Do this - Copy the records from the beginning through the line containing "The height and width of the screenshot is (355, 259).", swapping "retweet icon" for "repost icon" and changing nothing else.

++++ Data to process ++++

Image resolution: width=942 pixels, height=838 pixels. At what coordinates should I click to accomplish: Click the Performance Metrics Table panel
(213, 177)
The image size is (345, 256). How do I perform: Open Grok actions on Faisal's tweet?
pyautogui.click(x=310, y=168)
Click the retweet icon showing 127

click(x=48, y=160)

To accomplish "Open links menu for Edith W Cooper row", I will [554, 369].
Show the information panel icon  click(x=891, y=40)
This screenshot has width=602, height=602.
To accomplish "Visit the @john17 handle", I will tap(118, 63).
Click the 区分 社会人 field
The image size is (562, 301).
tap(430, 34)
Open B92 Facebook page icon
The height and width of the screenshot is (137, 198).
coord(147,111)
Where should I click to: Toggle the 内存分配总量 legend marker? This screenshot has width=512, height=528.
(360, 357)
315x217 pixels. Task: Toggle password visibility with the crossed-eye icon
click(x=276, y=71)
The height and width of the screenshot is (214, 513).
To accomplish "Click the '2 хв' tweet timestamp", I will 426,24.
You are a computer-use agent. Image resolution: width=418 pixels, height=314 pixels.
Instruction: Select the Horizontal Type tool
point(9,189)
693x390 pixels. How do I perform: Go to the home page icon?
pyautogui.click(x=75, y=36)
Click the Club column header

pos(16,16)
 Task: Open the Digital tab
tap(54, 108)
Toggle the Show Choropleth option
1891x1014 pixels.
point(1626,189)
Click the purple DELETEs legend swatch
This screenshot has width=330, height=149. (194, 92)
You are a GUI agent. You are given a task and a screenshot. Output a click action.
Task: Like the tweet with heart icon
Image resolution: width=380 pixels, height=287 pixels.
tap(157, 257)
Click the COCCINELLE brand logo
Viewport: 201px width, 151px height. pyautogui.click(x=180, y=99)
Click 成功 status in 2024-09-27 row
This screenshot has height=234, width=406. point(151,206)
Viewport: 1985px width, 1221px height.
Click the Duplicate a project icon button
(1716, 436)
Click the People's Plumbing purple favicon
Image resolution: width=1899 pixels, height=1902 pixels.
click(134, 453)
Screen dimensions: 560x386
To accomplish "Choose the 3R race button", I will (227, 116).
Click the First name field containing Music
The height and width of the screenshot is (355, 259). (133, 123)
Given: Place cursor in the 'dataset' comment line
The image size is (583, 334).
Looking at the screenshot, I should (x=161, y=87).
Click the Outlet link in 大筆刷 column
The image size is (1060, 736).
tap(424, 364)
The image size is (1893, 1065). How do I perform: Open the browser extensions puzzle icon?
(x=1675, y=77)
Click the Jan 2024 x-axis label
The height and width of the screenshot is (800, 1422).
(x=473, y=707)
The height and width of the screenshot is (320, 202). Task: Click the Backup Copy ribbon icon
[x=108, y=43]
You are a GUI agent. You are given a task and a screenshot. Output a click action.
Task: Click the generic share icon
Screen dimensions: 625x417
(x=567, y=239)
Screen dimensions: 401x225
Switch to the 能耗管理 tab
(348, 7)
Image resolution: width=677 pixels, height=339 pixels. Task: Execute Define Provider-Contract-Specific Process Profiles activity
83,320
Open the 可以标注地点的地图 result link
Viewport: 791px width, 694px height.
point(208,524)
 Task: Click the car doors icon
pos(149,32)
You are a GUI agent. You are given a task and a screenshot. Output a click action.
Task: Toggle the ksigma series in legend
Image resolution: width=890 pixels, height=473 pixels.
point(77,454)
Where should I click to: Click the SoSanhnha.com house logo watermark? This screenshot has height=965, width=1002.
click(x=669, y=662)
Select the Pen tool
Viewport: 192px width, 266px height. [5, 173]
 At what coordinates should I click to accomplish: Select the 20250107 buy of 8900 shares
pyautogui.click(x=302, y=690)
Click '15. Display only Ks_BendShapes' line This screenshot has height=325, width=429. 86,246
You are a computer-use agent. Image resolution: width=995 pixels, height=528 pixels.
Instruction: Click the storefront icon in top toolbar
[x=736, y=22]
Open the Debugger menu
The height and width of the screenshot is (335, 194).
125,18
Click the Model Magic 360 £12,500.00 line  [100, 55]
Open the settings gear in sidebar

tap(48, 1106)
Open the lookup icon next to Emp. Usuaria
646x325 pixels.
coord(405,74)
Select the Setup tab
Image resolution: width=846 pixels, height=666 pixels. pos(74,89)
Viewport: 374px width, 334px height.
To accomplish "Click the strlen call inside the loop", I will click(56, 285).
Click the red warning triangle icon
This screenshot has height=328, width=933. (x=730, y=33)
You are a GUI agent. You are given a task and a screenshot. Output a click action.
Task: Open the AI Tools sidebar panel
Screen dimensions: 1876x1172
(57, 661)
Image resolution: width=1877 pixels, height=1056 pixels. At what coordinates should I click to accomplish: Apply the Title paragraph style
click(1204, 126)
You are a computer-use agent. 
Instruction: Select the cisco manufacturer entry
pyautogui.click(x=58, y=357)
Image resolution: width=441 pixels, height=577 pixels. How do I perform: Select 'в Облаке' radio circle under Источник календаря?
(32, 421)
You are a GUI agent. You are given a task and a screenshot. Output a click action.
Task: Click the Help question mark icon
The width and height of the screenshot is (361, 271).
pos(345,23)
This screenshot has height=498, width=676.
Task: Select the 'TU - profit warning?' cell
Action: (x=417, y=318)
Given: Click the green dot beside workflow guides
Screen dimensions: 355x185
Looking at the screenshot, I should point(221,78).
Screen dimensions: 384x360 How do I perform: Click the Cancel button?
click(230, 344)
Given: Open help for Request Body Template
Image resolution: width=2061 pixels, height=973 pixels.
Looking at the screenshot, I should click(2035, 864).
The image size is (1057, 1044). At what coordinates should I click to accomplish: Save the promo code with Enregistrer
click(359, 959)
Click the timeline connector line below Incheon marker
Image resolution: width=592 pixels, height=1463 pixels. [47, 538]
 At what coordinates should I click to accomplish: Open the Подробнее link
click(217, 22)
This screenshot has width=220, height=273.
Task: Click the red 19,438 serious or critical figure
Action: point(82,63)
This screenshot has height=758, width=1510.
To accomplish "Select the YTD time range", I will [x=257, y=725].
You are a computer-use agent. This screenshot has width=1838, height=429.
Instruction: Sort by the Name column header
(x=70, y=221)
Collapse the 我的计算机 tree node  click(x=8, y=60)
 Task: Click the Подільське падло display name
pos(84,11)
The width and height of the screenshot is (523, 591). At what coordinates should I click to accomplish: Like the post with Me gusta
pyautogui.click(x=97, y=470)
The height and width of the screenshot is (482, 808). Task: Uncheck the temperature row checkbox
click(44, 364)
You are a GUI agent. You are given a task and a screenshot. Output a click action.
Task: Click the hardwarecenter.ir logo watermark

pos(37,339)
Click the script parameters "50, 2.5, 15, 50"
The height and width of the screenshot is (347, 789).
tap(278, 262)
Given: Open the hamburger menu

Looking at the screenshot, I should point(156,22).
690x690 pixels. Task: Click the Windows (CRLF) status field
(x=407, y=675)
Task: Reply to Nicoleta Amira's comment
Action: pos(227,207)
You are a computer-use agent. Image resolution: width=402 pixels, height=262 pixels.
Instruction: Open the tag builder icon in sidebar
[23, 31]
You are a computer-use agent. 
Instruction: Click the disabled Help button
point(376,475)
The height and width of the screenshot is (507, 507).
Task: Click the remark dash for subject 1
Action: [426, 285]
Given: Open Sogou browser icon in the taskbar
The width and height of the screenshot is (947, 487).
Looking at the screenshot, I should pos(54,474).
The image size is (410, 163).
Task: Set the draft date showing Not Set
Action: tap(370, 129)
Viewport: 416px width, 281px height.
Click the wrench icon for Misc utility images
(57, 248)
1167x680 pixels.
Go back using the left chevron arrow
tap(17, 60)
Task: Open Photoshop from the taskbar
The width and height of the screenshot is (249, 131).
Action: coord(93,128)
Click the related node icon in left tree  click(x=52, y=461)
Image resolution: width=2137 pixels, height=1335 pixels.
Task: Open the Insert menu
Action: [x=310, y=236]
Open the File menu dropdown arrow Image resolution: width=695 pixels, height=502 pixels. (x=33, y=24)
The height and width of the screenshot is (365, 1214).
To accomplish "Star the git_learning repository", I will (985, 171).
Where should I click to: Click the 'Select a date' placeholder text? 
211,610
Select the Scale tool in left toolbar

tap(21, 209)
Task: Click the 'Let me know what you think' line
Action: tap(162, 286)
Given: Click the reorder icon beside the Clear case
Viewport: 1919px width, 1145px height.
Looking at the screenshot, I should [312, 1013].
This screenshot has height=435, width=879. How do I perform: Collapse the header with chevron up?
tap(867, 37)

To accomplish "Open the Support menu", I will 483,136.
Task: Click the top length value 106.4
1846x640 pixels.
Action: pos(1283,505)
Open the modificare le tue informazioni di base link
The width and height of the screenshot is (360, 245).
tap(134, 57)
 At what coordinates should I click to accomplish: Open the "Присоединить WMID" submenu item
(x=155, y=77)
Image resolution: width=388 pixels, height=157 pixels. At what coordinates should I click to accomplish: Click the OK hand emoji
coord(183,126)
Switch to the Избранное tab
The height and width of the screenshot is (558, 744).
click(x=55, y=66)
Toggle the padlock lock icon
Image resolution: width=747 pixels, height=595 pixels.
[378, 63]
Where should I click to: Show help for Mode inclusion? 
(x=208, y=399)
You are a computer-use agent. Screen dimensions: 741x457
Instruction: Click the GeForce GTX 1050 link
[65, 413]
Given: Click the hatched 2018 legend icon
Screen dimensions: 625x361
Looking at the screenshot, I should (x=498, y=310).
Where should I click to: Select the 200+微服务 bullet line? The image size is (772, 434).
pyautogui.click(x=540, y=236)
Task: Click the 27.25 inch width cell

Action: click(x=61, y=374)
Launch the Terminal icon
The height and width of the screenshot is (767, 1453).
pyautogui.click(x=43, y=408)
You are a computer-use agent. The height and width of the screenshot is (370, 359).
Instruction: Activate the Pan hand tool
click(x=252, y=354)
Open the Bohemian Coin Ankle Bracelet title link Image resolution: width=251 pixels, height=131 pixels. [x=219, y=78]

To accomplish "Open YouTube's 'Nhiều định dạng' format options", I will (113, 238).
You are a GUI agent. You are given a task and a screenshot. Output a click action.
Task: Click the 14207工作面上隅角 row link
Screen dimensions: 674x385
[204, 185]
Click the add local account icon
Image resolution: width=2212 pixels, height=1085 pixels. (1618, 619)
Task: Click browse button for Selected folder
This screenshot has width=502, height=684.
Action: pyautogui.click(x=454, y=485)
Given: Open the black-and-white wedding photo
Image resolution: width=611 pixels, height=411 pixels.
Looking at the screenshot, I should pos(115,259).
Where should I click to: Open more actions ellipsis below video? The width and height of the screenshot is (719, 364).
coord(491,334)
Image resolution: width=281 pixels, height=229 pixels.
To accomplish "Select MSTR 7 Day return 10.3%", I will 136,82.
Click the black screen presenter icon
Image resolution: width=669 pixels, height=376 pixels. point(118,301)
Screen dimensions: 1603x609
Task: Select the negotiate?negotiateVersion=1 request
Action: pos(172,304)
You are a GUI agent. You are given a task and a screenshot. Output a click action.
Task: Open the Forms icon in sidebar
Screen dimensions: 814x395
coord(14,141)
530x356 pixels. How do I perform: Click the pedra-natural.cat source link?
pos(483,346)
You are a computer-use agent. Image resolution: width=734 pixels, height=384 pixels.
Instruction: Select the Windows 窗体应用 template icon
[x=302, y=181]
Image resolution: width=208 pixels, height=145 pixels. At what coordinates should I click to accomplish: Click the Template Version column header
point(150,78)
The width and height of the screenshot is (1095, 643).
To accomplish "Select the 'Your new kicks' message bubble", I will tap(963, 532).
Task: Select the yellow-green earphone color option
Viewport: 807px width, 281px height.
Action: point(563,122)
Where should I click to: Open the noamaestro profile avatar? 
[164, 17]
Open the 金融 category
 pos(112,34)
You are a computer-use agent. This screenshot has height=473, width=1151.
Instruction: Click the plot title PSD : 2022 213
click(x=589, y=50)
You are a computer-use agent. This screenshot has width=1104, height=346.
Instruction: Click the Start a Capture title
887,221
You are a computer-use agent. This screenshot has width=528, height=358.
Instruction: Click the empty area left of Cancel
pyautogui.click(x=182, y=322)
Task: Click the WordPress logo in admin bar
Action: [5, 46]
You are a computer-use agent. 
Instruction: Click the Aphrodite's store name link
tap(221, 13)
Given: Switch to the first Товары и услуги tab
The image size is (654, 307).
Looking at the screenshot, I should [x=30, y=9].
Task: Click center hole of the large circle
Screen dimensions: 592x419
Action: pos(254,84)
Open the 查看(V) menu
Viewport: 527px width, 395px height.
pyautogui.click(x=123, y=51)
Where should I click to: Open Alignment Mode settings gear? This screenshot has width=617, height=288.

++++

Correct response -
Image resolution: width=942 pixels, height=838 pixels. At what coordinates should I click to accomplish: Click the Performance Metrics Table panel
(213, 177)
The image size is (345, 256). How do I perform: Open Grok actions on Faisal's tweet?
pyautogui.click(x=310, y=168)
Click the repost icon showing 127

click(x=48, y=160)

To accomplish "Open links menu for Edith W Cooper row", I will [554, 369].
Show the information panel icon  click(x=891, y=40)
This screenshot has width=602, height=602.
To accomplish "Visit the @john17 handle", I will tap(118, 63).
Click the 区分 社会人 field
The image size is (562, 301).
tap(430, 34)
Open B92 Facebook page icon
The height and width of the screenshot is (137, 198).
coord(147,111)
Where should I click to: Toggle the 内存分配总量 legend marker? This screenshot has width=512, height=528.
(360, 357)
315x217 pixels. Task: Toggle password visibility with the crossed-eye icon
click(x=276, y=71)
The height and width of the screenshot is (214, 513).
To accomplish "Click the '2 хв' tweet timestamp", I will 426,24.
You are a computer-use agent. Image resolution: width=418 pixels, height=314 pixels.
Instruction: Select the Horizontal Type tool
point(9,189)
693x390 pixels. How do I perform: Go to the home page icon?
pyautogui.click(x=75, y=36)
Click the Club column header

pos(16,16)
 Task: Open the Digital tab
tap(54, 108)
Toggle the Show Choropleth option
1891x1014 pixels.
point(1626,189)
Click the purple DELETEs legend swatch
This screenshot has width=330, height=149. (194, 92)
You are a GUI agent. You are given a task and a screenshot. Output a click action.
Task: Like the tweet with heart icon
Image resolution: width=380 pixels, height=287 pixels.
tap(157, 257)
Click the COCCINELLE brand logo
Viewport: 201px width, 151px height. pyautogui.click(x=180, y=99)
Click 成功 status in 2024-09-27 row
This screenshot has height=234, width=406. point(151,206)
Viewport: 1985px width, 1221px height.
Click the Duplicate a project icon button
(1716, 436)
Click the People's Plumbing purple favicon
Image resolution: width=1899 pixels, height=1902 pixels.
click(134, 453)
Screen dimensions: 560x386
To accomplish "Choose the 3R race button", I will (227, 116).
Click the First name field containing Music
The height and width of the screenshot is (355, 259). (133, 123)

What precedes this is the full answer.